[[ INPUT DATA, beginning ]]

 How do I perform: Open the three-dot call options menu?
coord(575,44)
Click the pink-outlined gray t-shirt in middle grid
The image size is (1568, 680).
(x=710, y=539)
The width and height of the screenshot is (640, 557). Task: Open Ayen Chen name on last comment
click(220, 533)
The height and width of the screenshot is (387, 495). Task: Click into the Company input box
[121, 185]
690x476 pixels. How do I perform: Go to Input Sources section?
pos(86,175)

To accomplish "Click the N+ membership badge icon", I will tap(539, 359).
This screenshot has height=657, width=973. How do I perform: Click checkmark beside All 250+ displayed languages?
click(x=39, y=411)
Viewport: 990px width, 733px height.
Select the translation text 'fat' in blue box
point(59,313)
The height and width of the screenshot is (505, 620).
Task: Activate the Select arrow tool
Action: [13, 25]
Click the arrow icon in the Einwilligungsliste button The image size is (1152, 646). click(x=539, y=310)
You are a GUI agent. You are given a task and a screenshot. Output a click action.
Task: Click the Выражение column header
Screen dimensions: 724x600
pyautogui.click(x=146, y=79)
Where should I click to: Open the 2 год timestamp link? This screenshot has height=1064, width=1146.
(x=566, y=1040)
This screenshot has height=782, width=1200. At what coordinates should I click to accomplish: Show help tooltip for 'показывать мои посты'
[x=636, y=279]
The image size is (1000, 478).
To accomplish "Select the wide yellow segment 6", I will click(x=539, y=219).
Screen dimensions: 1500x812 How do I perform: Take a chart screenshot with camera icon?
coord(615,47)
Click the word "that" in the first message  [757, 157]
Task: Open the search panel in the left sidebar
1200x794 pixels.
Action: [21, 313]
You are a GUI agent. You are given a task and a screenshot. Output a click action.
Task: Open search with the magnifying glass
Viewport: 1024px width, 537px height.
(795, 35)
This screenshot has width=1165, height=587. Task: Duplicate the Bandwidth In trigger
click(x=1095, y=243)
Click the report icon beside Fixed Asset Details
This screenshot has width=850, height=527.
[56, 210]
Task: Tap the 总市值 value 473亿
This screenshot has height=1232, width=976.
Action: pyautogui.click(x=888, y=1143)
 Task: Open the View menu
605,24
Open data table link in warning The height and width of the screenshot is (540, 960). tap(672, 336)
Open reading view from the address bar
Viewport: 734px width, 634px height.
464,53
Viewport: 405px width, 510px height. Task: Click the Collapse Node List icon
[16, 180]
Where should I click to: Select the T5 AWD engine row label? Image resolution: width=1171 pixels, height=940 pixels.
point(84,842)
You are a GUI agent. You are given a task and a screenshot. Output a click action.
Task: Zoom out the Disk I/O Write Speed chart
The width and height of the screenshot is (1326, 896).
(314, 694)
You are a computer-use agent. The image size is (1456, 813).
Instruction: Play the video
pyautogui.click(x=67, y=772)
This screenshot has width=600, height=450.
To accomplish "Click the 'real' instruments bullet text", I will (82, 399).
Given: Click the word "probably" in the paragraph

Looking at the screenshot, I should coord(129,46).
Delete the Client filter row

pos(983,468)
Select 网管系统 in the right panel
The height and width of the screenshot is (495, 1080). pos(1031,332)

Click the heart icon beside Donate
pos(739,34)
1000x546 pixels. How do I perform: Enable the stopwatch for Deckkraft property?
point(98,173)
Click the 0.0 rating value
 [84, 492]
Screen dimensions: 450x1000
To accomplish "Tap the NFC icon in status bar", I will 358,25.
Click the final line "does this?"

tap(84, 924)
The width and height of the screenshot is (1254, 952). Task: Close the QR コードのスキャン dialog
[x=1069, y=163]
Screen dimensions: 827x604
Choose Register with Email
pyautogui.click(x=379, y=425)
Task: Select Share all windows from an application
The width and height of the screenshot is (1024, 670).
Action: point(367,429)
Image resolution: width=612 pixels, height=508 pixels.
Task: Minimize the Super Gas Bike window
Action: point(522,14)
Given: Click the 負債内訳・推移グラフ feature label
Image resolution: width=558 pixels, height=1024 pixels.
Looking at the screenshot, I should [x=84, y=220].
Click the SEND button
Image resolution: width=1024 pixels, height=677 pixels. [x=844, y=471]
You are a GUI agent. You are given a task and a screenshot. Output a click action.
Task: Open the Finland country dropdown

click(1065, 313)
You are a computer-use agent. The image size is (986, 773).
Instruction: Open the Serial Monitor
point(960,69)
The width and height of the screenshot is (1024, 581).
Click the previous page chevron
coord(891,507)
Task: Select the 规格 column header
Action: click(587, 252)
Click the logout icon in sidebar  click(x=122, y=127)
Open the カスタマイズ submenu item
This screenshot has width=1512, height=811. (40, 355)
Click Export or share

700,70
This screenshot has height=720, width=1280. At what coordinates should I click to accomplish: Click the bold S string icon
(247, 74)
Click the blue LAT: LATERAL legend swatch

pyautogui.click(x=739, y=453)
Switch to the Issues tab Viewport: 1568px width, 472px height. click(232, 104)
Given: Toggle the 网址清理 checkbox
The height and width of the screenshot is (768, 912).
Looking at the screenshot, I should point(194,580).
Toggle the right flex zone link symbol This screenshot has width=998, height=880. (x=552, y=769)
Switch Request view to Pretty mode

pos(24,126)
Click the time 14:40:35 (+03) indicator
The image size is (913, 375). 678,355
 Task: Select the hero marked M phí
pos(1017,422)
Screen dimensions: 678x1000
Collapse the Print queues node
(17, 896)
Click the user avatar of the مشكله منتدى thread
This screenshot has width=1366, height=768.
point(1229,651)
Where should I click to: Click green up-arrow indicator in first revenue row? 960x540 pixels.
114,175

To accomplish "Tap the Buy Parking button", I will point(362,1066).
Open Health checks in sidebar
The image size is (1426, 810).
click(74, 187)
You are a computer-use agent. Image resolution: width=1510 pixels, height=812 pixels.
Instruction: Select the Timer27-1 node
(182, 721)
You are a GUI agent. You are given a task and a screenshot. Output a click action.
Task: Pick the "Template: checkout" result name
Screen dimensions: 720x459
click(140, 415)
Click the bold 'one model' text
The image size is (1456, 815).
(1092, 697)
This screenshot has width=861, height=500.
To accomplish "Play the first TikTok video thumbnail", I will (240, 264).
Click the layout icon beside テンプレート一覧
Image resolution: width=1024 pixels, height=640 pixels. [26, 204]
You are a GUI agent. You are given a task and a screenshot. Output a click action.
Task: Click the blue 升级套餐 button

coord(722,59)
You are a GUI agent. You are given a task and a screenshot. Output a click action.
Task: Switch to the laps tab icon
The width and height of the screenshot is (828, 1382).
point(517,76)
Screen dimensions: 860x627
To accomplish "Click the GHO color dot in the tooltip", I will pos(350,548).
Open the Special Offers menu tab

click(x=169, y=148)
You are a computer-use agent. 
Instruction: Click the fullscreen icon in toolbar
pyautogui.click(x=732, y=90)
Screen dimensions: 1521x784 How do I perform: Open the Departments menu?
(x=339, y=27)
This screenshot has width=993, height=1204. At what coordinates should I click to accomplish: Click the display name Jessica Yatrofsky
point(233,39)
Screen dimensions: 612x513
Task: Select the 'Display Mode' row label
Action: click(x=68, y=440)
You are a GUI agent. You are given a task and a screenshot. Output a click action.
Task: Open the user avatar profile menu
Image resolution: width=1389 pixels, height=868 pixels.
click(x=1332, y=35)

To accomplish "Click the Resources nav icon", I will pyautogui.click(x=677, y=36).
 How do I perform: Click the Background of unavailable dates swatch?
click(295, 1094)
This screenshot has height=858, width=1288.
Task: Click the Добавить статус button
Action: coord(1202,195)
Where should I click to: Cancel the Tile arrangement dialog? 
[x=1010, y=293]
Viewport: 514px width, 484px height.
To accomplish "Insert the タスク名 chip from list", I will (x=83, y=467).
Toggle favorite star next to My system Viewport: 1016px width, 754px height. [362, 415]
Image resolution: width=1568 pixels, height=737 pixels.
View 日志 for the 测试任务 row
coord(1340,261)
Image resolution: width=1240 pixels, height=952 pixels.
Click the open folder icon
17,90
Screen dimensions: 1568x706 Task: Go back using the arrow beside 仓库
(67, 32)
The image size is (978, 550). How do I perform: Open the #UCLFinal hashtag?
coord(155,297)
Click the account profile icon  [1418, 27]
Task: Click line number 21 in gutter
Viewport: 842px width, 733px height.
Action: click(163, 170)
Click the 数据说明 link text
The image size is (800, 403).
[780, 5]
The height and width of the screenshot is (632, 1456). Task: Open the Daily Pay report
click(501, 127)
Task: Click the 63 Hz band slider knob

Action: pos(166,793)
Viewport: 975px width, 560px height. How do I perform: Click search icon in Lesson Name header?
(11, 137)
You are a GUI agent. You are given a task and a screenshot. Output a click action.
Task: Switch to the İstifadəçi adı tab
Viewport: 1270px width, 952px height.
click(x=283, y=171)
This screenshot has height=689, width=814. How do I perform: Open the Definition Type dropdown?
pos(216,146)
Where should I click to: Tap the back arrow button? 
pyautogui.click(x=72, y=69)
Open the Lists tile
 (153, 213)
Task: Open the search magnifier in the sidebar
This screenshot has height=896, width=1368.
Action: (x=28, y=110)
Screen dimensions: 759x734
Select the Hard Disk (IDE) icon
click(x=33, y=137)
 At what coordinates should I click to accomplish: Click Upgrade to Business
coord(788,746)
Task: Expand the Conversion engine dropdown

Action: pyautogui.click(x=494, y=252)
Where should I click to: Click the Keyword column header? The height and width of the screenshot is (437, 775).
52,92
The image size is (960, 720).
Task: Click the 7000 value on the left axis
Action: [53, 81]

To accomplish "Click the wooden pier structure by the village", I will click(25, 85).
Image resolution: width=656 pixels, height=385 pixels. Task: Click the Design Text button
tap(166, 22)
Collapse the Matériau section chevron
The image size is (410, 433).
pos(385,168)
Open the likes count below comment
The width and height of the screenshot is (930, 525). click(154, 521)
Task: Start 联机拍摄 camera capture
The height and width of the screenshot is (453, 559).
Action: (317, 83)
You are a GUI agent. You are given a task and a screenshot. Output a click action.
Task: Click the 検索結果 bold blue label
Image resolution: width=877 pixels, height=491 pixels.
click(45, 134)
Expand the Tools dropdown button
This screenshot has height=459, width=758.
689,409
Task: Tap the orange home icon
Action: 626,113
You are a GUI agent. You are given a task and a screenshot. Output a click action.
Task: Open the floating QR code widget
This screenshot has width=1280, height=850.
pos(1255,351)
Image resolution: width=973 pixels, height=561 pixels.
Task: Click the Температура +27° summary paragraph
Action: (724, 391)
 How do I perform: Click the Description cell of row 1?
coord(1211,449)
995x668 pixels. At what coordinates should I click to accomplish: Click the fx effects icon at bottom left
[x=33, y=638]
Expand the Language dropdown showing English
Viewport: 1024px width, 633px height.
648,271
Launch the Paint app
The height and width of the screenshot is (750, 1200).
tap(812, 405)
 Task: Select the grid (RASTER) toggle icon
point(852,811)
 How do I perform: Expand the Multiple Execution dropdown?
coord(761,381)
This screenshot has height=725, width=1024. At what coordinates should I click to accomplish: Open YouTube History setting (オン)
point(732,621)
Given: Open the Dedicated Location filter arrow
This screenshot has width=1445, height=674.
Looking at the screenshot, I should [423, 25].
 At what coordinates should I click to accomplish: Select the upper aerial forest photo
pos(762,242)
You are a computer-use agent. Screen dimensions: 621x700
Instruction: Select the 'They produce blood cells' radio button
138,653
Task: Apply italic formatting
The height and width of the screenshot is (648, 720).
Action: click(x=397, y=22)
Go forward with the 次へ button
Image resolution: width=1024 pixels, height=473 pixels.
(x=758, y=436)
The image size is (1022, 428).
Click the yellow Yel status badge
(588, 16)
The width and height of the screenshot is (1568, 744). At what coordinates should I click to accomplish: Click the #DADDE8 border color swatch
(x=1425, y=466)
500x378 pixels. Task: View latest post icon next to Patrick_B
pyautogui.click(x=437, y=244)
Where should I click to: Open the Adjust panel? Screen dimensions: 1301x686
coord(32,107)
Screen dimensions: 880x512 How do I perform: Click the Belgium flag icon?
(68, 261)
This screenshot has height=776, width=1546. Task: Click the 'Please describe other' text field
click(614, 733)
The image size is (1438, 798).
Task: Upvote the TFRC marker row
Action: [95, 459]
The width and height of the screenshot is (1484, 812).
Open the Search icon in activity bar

[[ INPUT DATA, end ]]

WHAT YOU HAVE TO DO:
Filter this listing and copy only the lines holding the word "profile".

SOLUTION BELOW:
Task: Open the user avatar profile menu
Click the account profile icon  [1418, 27]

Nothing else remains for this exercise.